→ **Dataset extract**:
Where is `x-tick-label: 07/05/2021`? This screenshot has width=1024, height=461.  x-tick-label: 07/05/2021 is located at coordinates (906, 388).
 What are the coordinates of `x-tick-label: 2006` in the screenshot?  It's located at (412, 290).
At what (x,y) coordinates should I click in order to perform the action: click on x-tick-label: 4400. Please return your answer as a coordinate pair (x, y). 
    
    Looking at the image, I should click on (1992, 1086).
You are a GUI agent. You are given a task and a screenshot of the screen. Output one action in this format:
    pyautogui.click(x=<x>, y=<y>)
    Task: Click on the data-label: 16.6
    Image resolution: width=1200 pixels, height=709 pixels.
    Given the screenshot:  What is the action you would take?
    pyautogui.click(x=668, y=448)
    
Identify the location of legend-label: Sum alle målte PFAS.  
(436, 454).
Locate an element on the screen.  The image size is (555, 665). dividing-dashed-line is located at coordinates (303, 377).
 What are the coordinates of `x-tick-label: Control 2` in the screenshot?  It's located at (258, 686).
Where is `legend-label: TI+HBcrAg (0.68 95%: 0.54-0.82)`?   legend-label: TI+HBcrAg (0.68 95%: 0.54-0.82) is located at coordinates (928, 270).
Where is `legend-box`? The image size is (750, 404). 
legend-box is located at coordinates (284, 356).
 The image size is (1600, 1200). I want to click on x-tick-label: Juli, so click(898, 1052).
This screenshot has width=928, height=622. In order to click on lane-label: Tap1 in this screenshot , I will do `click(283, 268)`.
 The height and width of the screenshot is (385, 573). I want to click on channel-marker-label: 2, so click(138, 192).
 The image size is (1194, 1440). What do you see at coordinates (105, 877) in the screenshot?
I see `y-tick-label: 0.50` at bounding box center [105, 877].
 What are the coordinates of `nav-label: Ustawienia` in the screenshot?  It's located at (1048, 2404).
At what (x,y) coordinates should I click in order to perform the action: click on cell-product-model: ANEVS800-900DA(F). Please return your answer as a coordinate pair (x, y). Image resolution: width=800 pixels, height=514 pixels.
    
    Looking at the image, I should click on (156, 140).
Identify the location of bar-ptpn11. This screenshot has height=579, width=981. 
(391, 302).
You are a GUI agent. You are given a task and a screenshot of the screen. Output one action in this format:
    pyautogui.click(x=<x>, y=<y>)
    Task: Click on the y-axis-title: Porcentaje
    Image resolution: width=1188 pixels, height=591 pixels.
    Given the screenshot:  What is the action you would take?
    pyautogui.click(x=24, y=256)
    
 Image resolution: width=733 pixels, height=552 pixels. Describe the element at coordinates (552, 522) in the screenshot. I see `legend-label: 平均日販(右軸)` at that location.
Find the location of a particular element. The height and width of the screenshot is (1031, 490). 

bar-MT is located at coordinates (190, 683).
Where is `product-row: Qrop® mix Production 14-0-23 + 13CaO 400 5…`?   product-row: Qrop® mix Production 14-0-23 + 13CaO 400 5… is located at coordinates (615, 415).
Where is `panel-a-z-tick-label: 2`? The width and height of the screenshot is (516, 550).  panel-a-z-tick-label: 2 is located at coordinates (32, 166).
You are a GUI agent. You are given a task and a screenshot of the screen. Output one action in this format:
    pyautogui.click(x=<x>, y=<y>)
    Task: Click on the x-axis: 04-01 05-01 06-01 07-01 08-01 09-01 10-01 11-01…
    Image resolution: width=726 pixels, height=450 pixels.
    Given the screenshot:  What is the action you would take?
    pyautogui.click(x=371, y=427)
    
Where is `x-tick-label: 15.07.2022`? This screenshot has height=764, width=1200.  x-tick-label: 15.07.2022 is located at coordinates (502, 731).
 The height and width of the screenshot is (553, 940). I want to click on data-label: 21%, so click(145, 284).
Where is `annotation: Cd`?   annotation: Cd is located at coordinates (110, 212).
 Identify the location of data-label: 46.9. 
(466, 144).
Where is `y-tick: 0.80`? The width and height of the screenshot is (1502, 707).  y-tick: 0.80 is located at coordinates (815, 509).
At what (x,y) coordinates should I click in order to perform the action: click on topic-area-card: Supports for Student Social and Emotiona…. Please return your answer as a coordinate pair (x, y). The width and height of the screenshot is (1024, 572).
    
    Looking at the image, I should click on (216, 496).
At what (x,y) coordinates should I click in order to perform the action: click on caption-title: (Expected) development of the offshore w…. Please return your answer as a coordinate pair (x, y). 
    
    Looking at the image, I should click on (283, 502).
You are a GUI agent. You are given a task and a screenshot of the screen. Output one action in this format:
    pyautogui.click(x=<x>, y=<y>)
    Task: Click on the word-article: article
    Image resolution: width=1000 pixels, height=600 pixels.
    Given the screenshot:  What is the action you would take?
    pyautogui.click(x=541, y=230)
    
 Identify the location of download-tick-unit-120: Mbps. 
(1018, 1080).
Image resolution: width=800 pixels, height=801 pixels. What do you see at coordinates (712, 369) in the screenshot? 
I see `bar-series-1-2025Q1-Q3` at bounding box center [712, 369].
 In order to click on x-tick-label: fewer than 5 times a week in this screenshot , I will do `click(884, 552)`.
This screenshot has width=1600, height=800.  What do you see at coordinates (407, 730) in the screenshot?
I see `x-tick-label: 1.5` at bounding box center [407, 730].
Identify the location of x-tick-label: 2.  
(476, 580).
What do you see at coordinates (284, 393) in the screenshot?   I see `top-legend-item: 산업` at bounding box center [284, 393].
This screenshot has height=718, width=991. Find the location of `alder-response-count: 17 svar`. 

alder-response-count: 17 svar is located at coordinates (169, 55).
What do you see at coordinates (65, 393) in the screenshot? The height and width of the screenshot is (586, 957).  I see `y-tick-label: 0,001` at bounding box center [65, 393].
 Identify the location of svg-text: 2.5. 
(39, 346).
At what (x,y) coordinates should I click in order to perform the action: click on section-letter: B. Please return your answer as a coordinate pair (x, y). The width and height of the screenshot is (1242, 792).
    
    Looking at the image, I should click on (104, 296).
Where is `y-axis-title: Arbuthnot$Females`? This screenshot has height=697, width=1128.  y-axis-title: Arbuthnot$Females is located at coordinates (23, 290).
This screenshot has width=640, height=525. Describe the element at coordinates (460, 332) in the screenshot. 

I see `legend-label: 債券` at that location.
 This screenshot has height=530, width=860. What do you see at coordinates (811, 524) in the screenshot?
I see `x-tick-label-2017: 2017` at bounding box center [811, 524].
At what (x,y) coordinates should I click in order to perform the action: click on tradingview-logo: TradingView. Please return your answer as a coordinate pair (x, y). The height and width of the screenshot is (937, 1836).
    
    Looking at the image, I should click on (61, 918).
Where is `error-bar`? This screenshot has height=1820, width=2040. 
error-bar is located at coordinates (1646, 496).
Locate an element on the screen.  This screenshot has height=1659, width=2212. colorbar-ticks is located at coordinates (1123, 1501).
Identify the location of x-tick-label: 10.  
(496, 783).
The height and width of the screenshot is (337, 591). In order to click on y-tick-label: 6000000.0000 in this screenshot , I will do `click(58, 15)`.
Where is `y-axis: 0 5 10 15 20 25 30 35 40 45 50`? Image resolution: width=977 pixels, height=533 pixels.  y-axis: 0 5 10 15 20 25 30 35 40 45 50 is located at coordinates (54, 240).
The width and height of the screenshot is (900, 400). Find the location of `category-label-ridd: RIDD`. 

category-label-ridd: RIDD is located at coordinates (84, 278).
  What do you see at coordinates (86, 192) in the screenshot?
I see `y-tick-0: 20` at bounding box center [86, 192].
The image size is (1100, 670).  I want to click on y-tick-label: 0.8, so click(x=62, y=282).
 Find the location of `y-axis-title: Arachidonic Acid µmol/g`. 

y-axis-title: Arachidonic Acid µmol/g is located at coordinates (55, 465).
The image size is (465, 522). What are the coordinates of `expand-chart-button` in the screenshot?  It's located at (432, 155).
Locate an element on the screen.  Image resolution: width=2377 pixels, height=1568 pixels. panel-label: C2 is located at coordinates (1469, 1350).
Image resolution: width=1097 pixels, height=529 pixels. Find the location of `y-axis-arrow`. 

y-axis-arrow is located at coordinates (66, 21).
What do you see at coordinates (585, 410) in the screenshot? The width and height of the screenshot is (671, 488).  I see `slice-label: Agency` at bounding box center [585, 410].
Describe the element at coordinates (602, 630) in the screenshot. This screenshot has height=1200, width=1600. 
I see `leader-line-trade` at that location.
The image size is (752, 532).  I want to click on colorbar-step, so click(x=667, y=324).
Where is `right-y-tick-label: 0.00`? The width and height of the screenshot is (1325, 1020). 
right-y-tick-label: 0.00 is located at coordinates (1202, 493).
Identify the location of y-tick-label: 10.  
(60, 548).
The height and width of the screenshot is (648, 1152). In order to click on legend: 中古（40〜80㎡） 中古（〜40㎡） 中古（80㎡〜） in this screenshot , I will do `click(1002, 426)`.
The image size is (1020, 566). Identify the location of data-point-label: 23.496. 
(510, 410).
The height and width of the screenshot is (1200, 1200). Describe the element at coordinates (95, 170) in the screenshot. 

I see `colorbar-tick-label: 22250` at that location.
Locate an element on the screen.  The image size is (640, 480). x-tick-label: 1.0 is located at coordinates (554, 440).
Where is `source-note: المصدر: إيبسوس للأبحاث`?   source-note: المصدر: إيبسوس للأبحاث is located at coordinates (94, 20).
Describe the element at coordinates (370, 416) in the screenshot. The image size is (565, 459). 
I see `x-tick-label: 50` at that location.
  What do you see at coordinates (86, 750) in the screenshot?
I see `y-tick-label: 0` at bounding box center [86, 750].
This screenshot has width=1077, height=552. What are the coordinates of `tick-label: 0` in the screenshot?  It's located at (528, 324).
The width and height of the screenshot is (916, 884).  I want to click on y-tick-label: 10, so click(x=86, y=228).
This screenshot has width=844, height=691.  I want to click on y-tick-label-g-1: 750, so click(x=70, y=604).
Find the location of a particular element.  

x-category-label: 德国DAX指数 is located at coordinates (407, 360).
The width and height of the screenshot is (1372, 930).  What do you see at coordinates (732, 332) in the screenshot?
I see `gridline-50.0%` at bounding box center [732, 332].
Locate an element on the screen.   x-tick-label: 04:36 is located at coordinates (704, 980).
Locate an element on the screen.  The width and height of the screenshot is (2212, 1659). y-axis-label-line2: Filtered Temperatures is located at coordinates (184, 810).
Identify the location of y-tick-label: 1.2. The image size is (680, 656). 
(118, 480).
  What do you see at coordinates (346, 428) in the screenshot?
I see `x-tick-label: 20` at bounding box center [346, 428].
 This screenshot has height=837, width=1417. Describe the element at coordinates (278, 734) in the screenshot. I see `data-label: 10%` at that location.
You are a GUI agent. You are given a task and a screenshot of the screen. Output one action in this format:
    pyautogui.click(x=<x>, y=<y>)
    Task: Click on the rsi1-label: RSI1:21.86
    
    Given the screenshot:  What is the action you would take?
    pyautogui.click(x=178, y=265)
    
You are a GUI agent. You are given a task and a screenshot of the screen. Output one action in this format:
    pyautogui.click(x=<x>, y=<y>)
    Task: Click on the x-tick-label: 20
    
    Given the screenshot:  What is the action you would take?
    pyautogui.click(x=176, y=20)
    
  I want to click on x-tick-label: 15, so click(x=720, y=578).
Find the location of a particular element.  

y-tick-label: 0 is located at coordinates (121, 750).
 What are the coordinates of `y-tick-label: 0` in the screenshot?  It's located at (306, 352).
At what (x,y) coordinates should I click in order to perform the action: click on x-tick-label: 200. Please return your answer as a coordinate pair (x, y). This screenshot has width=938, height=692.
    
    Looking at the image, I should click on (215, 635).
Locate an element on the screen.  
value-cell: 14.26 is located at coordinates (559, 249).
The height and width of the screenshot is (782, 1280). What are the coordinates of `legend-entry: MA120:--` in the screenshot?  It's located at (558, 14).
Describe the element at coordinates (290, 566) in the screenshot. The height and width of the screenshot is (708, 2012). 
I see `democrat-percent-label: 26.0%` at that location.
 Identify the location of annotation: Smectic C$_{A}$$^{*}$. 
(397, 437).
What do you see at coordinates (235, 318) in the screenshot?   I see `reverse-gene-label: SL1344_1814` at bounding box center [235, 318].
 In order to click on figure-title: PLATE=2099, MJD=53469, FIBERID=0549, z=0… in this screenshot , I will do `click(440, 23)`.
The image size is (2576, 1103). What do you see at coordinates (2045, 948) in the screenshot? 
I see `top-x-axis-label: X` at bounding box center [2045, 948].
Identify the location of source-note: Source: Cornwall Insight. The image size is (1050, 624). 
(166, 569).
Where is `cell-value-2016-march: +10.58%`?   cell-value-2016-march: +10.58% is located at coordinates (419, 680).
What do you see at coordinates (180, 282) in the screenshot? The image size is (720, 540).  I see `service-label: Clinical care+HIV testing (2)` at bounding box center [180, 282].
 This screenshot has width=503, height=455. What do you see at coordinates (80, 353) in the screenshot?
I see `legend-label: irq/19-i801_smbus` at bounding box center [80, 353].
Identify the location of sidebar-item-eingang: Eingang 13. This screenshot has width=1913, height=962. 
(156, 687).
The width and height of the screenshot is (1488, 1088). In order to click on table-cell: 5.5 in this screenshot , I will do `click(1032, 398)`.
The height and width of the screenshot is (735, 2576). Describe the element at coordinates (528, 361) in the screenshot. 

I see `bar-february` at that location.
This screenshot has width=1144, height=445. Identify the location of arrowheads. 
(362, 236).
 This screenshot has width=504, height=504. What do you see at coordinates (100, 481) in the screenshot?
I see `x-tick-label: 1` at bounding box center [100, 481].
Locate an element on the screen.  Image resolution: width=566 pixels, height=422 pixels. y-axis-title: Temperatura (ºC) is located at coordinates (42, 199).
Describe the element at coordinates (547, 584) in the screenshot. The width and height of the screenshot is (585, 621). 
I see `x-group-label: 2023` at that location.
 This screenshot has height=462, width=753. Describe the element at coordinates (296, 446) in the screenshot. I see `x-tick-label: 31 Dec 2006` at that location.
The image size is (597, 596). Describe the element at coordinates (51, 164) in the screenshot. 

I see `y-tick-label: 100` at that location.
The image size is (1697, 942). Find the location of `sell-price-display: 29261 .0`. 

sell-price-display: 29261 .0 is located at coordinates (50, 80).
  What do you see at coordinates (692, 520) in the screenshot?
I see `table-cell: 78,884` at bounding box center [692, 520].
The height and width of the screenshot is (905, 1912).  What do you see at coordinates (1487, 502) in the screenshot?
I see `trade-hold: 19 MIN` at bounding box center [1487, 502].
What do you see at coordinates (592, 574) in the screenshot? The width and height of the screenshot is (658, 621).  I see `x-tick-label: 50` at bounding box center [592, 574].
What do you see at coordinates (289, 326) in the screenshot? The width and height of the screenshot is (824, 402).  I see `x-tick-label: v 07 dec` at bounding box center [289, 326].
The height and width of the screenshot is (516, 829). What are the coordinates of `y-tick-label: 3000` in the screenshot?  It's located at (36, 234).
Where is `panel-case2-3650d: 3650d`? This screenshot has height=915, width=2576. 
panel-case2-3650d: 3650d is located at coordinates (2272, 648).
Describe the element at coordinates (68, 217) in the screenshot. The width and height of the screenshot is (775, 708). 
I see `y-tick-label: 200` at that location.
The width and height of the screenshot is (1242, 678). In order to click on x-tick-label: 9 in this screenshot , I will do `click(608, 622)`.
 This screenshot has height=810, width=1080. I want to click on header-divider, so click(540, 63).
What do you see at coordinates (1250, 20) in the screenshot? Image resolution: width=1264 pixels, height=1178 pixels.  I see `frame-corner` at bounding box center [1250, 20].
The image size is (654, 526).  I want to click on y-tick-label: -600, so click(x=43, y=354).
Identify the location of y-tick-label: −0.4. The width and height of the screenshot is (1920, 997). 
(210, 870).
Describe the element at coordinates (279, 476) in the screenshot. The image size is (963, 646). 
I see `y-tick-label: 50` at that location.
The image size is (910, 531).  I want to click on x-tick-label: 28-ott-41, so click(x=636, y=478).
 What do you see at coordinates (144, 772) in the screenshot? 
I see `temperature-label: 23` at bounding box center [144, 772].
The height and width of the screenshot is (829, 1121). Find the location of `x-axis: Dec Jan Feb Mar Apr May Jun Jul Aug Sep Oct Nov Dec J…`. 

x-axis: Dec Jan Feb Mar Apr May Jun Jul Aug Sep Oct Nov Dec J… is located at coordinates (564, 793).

→ **What the task requires**:
Copy the rows again from the first one through the line that contains "(436, 454).", swapping "screenshot" for "screen capture" and leaving everything else as it is.

→ **Answer section**:
Where is `x-tick-label: 07/05/2021`? This screen capture has width=1024, height=461.  x-tick-label: 07/05/2021 is located at coordinates (906, 388).
 What are the coordinates of `x-tick-label: 2006` in the screen capture?  It's located at (412, 290).
At what (x,y) coordinates should I click in order to perform the action: click on x-tick-label: 4400. Please return your answer as a coordinate pair (x, y). 
    
    Looking at the image, I should click on (1992, 1086).
You are a GUI agent. You are given a task and a screen capture of the screen. Output one action in this format:
    pyautogui.click(x=<x>, y=<y>)
    Task: Click on the data-label: 16.6
    Image resolution: width=1200 pixels, height=709 pixels.
    Given the screen capture:  What is the action you would take?
    pyautogui.click(x=668, y=448)
    
Identify the location of legend-label: Sum alle målte PFAS.  
(436, 454).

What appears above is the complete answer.